Word has been received from John McKown that he has ordered a kit from FTDNA and will test for 67
markers. I am looking forward to his test results and what, if any, implications it will have on the Roulston
Maguire/MacAuley/McCown study. John said that a taxi driver in Belfast told him that if he were a Protestant, he would pronounce McKown as McEwen and if he were Catholic, he would pronounce it as
McCone. My line of McCowns pronounces it to rhyme with town.

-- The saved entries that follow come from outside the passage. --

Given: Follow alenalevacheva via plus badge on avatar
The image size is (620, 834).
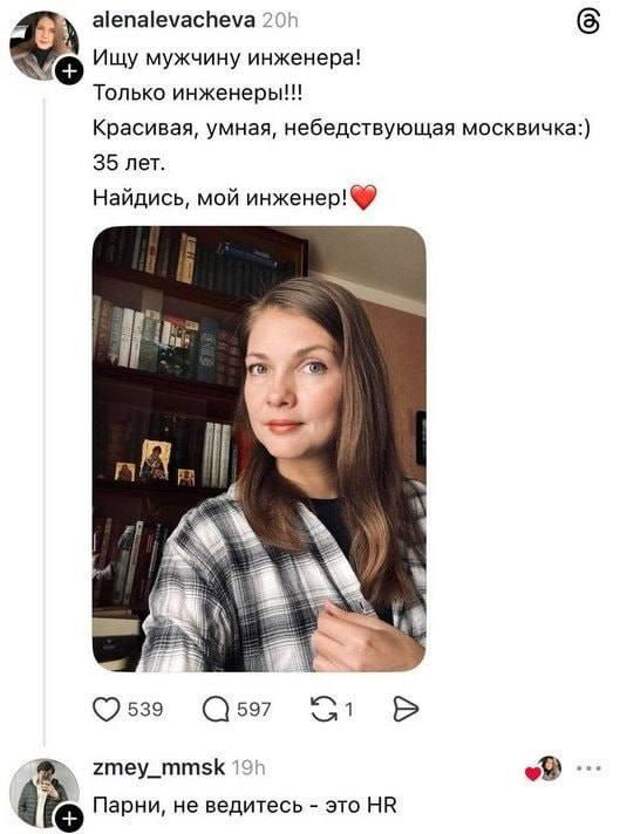Looking at the screenshot, I should (x=70, y=71).
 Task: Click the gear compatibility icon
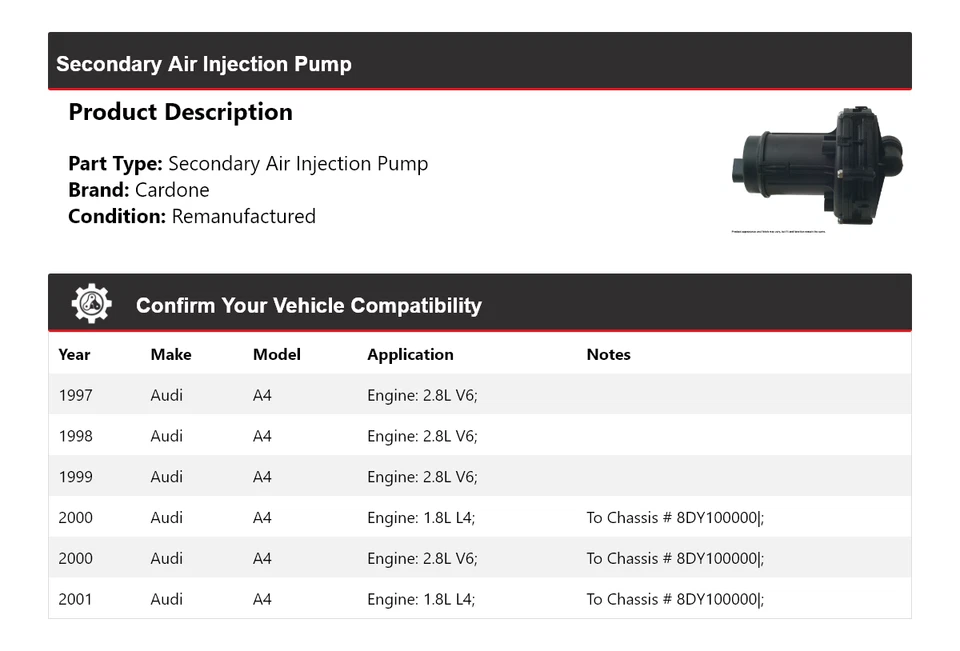91,304
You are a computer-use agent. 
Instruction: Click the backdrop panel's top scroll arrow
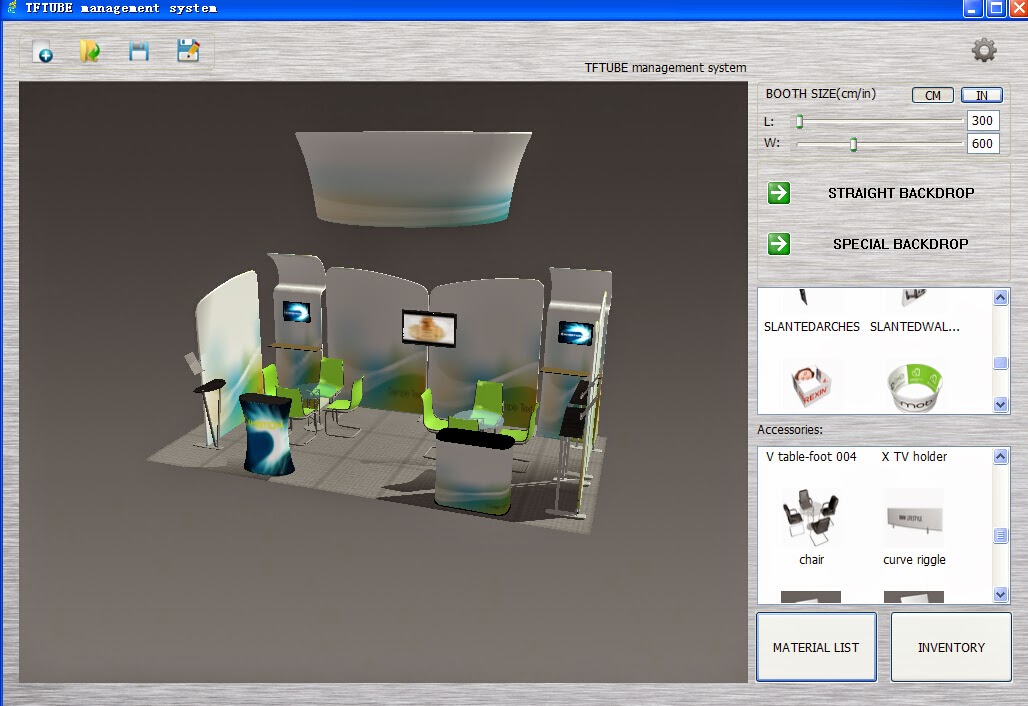click(1001, 295)
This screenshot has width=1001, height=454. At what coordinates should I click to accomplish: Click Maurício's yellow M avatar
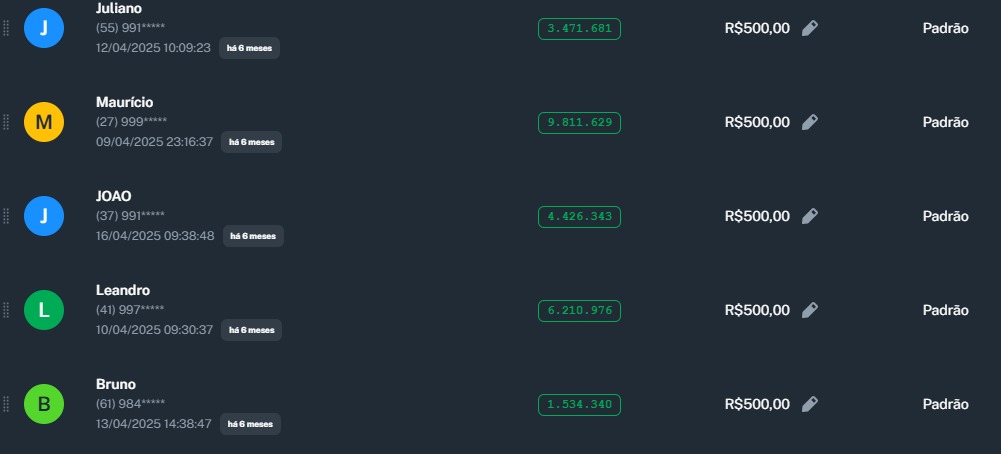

That might make travel in Ulster safer since our pronunciation is neither Catholic or Protestant.
Barry McCain of the Ulster Heritage Group tells me that although all seven McKowns in the 1901 census of Parish Aghalurcher, County Fermanagh were Catholic that many families, including his, which include both Highland Scots and Ulster Irish, have a history of being Catholic, Presbyterian, Methodist and Anglican depending on where individual family members lived.
Meanwhile, I have asked for more answers from FTDNA regarding my matches with Donald James Maguire. In the previous posting, I was hopeful that we would be a match. So far, FTDNA reports that
with a genetic distance of 6 at 37 markers and 8 at 67 markers we fall outside of their criteria to be considered matches. Still, he does match well with other Maguires of whatever spelling and where there is life there is hope.